[Dataset excerpt]
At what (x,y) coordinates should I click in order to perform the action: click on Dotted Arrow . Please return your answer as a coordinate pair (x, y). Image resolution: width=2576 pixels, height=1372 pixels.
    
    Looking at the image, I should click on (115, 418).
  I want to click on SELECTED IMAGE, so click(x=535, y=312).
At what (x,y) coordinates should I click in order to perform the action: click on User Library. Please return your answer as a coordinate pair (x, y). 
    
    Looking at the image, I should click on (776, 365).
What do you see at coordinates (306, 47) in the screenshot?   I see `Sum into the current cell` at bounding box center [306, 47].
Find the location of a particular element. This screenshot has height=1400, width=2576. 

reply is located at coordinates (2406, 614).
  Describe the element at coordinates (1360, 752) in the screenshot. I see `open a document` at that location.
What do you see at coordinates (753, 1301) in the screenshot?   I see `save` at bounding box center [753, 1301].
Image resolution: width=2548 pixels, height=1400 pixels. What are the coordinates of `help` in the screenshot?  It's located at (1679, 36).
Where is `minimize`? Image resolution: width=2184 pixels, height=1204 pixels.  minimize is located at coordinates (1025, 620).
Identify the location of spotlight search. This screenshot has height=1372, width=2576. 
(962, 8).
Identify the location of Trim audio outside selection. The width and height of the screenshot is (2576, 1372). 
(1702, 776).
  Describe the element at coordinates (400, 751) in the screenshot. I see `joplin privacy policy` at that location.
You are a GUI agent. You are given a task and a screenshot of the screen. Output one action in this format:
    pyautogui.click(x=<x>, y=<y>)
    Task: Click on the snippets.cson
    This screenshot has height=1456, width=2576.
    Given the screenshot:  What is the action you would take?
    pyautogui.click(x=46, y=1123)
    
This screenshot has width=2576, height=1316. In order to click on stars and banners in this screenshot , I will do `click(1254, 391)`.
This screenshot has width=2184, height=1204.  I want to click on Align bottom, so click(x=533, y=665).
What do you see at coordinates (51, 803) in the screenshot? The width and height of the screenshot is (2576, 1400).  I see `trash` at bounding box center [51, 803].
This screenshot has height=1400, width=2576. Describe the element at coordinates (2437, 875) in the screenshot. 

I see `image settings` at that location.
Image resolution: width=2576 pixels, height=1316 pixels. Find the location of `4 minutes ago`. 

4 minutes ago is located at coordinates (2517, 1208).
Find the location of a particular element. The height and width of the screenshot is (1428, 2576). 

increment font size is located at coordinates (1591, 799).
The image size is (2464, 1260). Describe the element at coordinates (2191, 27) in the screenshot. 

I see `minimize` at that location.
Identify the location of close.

▶ [Task]: Can you copy out every item in the dataset excerpt above word for word, with nothing changed?

▶ [Written solution]:
At what (x,y) coordinates should I click in order to perform the action: click on Dotted Arrow . Please return your answer as a coordinate pair (x, y). Image resolution: width=2576 pixels, height=1372 pixels.
    
    Looking at the image, I should click on (115, 418).
  I want to click on SELECTED IMAGE, so click(x=535, y=312).
At what (x,y) coordinates should I click in order to perform the action: click on User Library. Please return your answer as a coordinate pair (x, y). 
    
    Looking at the image, I should click on (776, 365).
What do you see at coordinates (306, 47) in the screenshot?   I see `Sum into the current cell` at bounding box center [306, 47].
Find the location of a particular element. This screenshot has height=1400, width=2576. 

reply is located at coordinates (2406, 614).
  Describe the element at coordinates (1360, 752) in the screenshot. I see `open a document` at that location.
What do you see at coordinates (753, 1301) in the screenshot?   I see `save` at bounding box center [753, 1301].
Image resolution: width=2548 pixels, height=1400 pixels. What are the coordinates of `help` in the screenshot?  It's located at (1679, 36).
Where is `minimize`? Image resolution: width=2184 pixels, height=1204 pixels.  minimize is located at coordinates (1025, 620).
Identify the location of spotlight search. This screenshot has height=1372, width=2576. 
(962, 8).
Identify the location of Trim audio outside selection. The width and height of the screenshot is (2576, 1372). 
(1702, 776).
  Describe the element at coordinates (400, 751) in the screenshot. I see `joplin privacy policy` at that location.
You are a GUI agent. You are given a task and a screenshot of the screen. Output one action in this format:
    pyautogui.click(x=<x>, y=<y>)
    Task: Click on the snippets.cson
    This screenshot has height=1456, width=2576.
    Given the screenshot:  What is the action you would take?
    pyautogui.click(x=46, y=1123)
    
This screenshot has width=2576, height=1316. In order to click on stars and banners in this screenshot , I will do `click(1254, 391)`.
This screenshot has width=2184, height=1204.  I want to click on Align bottom, so click(x=533, y=665).
What do you see at coordinates (51, 803) in the screenshot? The width and height of the screenshot is (2576, 1400).  I see `trash` at bounding box center [51, 803].
This screenshot has height=1400, width=2576. Describe the element at coordinates (2437, 875) in the screenshot. 

I see `image settings` at that location.
Image resolution: width=2576 pixels, height=1316 pixels. Find the location of `4 minutes ago`. 

4 minutes ago is located at coordinates (2517, 1208).
Find the location of a particular element. The height and width of the screenshot is (1428, 2576). 

increment font size is located at coordinates (1591, 799).
The image size is (2464, 1260). Describe the element at coordinates (2191, 27) in the screenshot. 

I see `minimize` at that location.
Identify the location of close.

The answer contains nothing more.